_Exercise inputs:_
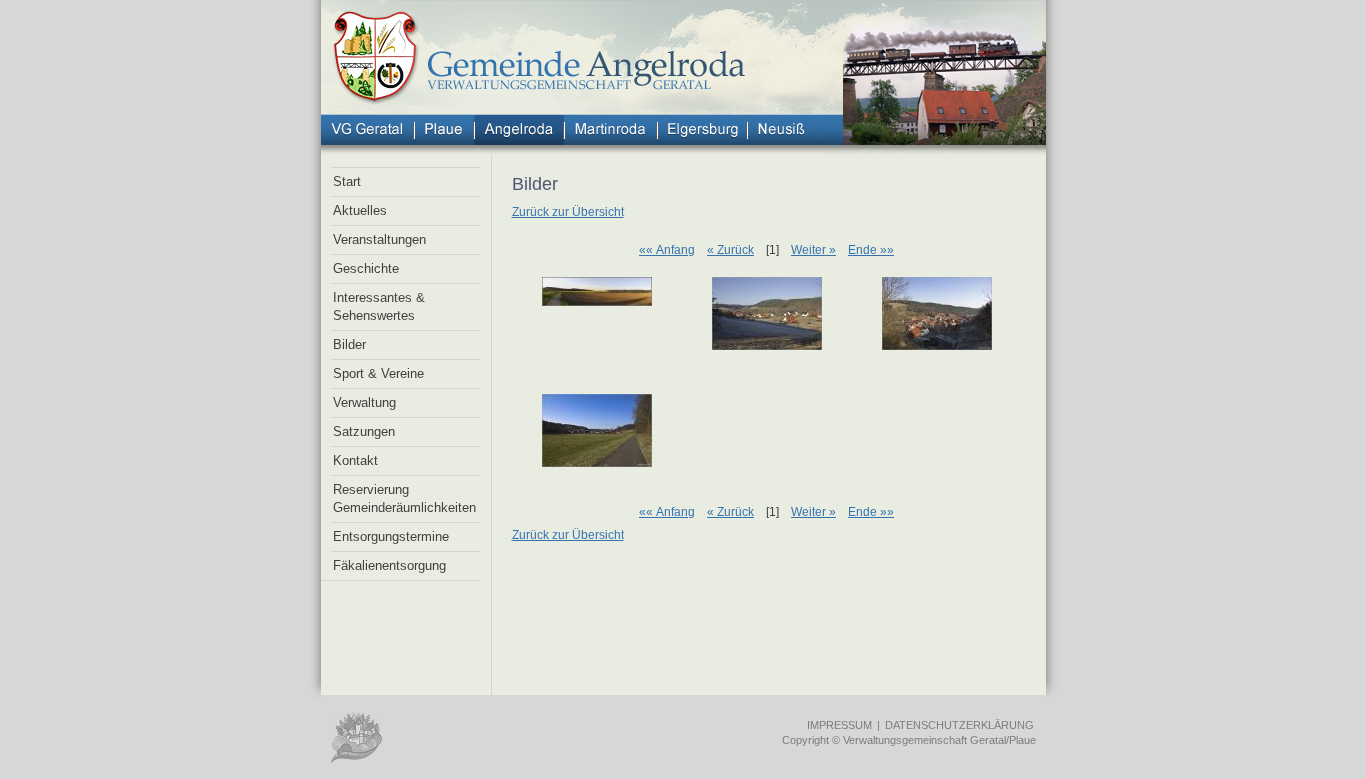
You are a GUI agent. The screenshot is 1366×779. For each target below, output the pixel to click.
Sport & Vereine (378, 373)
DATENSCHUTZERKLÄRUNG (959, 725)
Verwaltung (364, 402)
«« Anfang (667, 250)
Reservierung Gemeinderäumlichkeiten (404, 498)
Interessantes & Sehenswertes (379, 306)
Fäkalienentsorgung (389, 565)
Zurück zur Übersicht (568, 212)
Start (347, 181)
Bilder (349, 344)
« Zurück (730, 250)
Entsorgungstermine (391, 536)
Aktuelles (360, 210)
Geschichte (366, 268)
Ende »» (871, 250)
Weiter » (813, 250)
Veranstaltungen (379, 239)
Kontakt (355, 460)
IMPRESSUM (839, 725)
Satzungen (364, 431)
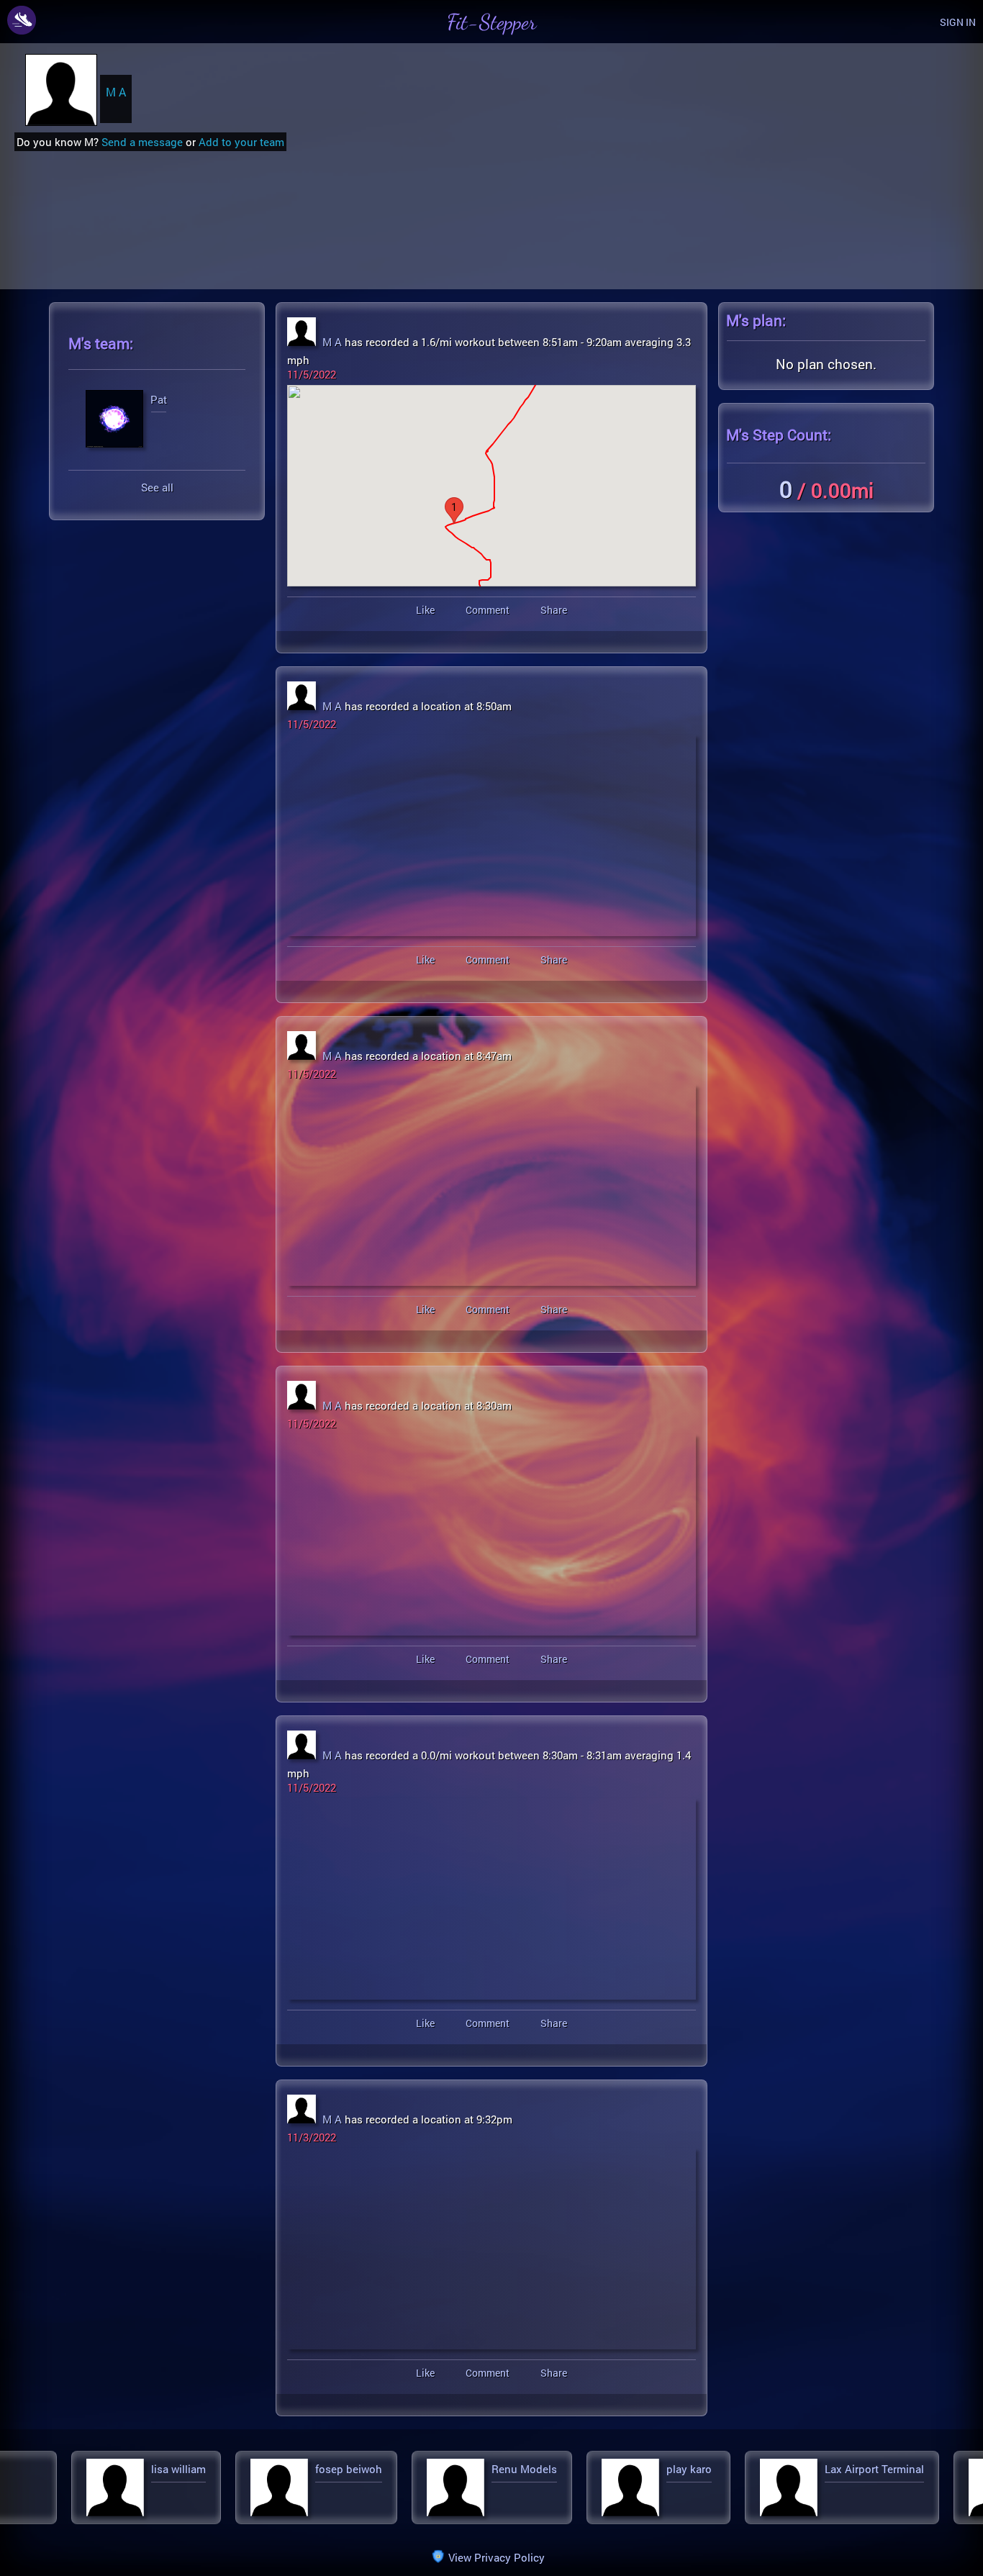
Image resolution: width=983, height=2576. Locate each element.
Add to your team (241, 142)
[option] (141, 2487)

_Description of the task:_
In the records above, take every line from the opening one through the line with "Interessantes & Sehenswertes (379, 306)" and repeat it exactly; pictures are not part of the copy.

_Exercise result:_
You are a GUI agent. The screenshot is 1366×779. For each target below, output the pixel to click.
Sport & Vereine (378, 373)
DATENSCHUTZERKLÄRUNG (959, 725)
Verwaltung (364, 402)
«« Anfang (667, 250)
Reservierung Gemeinderäumlichkeiten (404, 498)
Interessantes & Sehenswertes (379, 306)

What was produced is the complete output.